Heterogeneous Nuclear Ribonucleoprotein L is required for the survival and functional integrity of murine hematopoietic stem cells.

In mice, hematopoiesis originates from hematopoietic stem cells (HSC) that migrate from the aorta-gonad-mesonephros region (AGM) towards the fetal liver (FL) at embryonal stage 10.5 day post-coitus and later on, takes place in the bone marrow (BM) of adult mice1,2. In both FL and BM, HSCs possess a unique self-renewal capacity and the potential to generate all mature blood and immune cells of an organism throughout its lifetime3,4,5. The commitment of HSCs to differentiate into specific cell lineages is tightly regulated and starts with the formation of multipotent progenitors (MPPs) that have a reduced self-renewal capacity and are already restricted in their multilineage potential6,7. The earliest precursors that emerge from MPPs still have both myeloid and lymphoid potential and are called LMPPs8,9. HSCs reside in the BM or the FL and are part of the Lin−Sca1+cKit+ (LSK) subset. They can be further defined by the expression of the markers CD150 and CD48 (i.e.
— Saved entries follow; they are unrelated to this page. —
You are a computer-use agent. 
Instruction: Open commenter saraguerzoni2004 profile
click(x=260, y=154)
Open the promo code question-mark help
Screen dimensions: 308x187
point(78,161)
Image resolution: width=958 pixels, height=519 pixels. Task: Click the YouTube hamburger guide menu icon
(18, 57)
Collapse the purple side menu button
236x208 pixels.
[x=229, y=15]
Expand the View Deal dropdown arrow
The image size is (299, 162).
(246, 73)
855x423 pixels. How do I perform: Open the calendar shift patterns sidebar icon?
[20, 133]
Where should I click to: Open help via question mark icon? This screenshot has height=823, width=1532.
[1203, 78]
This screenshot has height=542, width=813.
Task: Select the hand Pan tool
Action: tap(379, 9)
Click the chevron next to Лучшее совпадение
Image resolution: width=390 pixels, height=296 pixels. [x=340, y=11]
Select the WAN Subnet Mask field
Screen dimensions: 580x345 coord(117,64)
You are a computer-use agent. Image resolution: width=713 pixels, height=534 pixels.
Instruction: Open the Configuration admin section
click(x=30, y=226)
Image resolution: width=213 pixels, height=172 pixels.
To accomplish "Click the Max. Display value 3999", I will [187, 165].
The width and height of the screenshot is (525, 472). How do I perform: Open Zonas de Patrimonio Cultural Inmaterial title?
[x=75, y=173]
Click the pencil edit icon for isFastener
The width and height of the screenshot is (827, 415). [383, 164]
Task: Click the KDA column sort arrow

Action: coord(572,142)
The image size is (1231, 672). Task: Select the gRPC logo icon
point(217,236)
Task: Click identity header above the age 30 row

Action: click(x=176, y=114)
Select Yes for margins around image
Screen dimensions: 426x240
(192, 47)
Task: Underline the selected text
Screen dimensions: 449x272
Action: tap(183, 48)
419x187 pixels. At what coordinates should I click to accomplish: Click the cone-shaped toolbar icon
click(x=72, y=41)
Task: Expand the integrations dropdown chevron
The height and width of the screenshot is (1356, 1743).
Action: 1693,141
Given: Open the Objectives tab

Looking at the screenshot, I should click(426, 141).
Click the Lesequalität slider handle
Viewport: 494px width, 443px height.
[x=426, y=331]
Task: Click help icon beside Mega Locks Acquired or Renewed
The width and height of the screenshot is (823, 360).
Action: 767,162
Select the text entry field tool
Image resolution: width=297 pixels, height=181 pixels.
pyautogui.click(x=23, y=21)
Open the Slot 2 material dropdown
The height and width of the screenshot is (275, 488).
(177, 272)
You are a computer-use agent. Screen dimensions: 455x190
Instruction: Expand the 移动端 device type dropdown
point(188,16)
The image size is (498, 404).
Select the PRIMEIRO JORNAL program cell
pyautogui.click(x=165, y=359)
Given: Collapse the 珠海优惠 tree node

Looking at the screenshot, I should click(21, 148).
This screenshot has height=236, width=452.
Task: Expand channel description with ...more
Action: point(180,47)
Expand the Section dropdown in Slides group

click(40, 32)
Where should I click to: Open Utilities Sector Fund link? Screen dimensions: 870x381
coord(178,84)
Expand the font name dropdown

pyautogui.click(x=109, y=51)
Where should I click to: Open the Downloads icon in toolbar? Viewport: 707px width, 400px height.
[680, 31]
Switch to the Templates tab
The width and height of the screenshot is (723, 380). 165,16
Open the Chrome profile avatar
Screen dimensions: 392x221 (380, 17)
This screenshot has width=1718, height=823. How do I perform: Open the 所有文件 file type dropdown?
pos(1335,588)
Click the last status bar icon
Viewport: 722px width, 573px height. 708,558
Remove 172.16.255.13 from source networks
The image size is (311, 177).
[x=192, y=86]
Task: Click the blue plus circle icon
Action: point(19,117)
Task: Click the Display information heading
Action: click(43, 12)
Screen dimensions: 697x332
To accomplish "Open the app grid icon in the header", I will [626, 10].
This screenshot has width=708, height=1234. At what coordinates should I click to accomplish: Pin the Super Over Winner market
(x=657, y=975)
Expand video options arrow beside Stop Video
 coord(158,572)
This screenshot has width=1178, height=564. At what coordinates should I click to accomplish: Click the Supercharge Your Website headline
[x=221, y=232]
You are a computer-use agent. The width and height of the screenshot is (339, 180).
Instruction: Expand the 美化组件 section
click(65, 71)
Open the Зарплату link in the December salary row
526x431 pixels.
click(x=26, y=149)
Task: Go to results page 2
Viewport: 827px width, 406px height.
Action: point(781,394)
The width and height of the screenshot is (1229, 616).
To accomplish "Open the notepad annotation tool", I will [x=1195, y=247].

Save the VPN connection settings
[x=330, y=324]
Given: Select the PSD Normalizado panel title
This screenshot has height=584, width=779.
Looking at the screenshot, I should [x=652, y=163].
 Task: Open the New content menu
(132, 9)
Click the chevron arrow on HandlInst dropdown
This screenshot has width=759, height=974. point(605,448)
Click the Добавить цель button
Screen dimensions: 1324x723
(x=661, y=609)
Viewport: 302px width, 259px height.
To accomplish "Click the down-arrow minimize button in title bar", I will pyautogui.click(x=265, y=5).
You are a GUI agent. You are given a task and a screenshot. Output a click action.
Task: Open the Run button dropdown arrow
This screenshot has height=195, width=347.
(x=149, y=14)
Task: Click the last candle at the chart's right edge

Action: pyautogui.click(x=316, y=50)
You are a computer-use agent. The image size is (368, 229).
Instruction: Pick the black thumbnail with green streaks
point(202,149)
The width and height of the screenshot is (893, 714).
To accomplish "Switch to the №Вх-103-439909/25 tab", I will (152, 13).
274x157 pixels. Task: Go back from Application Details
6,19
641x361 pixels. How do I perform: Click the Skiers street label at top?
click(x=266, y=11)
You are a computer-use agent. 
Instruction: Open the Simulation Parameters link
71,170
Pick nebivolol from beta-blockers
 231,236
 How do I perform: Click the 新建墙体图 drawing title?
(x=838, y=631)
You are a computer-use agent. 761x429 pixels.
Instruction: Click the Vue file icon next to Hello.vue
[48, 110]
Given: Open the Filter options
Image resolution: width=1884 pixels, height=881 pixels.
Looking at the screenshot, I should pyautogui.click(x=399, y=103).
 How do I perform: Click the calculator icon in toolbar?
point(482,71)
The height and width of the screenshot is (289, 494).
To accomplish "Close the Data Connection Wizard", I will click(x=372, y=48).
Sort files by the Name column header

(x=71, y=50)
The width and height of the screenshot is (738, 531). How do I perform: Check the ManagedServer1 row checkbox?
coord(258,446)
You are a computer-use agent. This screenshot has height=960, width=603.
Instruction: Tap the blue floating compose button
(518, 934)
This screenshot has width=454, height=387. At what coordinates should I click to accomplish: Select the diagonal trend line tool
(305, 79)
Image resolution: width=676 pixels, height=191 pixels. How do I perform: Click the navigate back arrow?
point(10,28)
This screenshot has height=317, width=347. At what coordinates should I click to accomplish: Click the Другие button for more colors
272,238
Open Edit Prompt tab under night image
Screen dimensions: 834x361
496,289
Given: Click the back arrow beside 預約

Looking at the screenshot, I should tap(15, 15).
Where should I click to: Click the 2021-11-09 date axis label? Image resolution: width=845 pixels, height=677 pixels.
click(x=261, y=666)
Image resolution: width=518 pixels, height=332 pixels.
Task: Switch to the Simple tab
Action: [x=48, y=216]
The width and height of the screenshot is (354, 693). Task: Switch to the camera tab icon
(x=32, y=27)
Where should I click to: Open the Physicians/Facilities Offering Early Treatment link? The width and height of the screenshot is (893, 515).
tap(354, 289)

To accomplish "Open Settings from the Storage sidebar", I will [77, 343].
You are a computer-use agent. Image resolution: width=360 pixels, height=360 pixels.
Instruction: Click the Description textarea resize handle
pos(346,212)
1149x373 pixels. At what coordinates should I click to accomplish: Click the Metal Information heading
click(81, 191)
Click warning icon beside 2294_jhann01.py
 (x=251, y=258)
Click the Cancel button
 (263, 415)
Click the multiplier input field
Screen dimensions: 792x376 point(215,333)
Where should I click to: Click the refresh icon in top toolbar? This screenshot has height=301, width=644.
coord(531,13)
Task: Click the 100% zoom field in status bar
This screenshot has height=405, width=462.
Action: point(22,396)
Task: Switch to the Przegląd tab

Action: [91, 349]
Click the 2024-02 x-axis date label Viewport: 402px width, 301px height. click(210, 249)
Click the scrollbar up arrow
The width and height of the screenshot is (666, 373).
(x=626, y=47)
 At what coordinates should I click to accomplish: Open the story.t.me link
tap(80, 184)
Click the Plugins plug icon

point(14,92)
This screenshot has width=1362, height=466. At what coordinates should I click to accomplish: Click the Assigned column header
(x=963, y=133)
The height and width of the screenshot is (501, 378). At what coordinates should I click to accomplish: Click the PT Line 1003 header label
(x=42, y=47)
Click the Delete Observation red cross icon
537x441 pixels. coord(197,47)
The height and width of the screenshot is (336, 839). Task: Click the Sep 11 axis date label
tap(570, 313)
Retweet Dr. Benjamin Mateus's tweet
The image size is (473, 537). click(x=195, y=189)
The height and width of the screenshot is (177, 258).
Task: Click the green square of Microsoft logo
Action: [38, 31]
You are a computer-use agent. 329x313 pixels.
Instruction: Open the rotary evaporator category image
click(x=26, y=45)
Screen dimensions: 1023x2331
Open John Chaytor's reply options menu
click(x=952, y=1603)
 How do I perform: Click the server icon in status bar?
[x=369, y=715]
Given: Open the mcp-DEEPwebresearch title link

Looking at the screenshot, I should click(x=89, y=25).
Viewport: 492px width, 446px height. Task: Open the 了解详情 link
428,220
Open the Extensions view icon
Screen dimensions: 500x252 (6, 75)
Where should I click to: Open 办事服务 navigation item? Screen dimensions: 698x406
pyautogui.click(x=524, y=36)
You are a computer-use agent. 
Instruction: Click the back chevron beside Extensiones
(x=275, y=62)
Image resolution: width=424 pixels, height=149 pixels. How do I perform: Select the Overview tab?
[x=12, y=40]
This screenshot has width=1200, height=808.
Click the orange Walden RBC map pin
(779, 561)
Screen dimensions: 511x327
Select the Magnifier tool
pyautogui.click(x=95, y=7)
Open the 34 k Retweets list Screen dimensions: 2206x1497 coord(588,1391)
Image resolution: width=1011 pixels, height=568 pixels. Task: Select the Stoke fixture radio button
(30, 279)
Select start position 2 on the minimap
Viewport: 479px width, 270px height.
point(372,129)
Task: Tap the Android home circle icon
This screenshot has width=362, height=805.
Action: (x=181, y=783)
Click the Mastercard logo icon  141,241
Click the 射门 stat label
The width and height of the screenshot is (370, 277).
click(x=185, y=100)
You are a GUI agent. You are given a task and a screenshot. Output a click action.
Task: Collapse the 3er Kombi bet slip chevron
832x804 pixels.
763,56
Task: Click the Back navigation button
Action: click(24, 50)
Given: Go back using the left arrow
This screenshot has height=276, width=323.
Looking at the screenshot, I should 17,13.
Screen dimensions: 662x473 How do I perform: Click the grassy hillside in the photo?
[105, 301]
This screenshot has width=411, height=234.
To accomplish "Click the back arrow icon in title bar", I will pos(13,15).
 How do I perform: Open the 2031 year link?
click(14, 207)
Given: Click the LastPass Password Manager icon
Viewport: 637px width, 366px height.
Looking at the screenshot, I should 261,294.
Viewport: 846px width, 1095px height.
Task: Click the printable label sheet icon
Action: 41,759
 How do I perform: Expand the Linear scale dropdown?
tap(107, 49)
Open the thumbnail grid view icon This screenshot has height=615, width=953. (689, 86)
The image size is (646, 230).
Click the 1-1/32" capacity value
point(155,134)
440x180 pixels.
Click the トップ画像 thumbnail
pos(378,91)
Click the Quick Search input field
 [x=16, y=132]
HSCs are Lin−Sca1+cKit+CD150+CD48−)10,11,12,13. While most HSCs in adult mice are in a quiescent stage, embryonic HSCs are proliferating to generate the adult pool of stem cells5,14,15. Many transcription factors including Runx1, Gfi1, Gfi1b, GATA2, SCL and Notch1 have been identified as important regulators of lineage commitment as well as HSCs quiescence and survival16,17,18,19,20. However, the role that mRNA processing factors may have for HSCs remains unexplored, even though they are known to control gene expression at the transcriptional and posttranscriptional level21,22. Heterogeneous nuclear ribonucleoprotein L (hnRNP L) is an RNA processing factor and an RNA-binding protein that has been identified to regulate alternative splicing by binding exonic splicing silencers elements (ESS) resulting in exon exclusion from the mature mRNA23,24,25. To investigate the role of hnRNP L in HSC function and hematopoietic differentiation, we have generated conditional hnRNP L knockout mice. Here, we present evidence that hnRNP L is essential for the survival and functional integrity of HSCs since ablation of this factor is incompatible with proper hematopoietic differentiation and causes premature and accelerated death in hnRNP L deficient animals. In particular, we report that hnRNP L deficient HSCs show increased mitochondrial stress and initiate both p53- and caspase-dependent cell death pathways.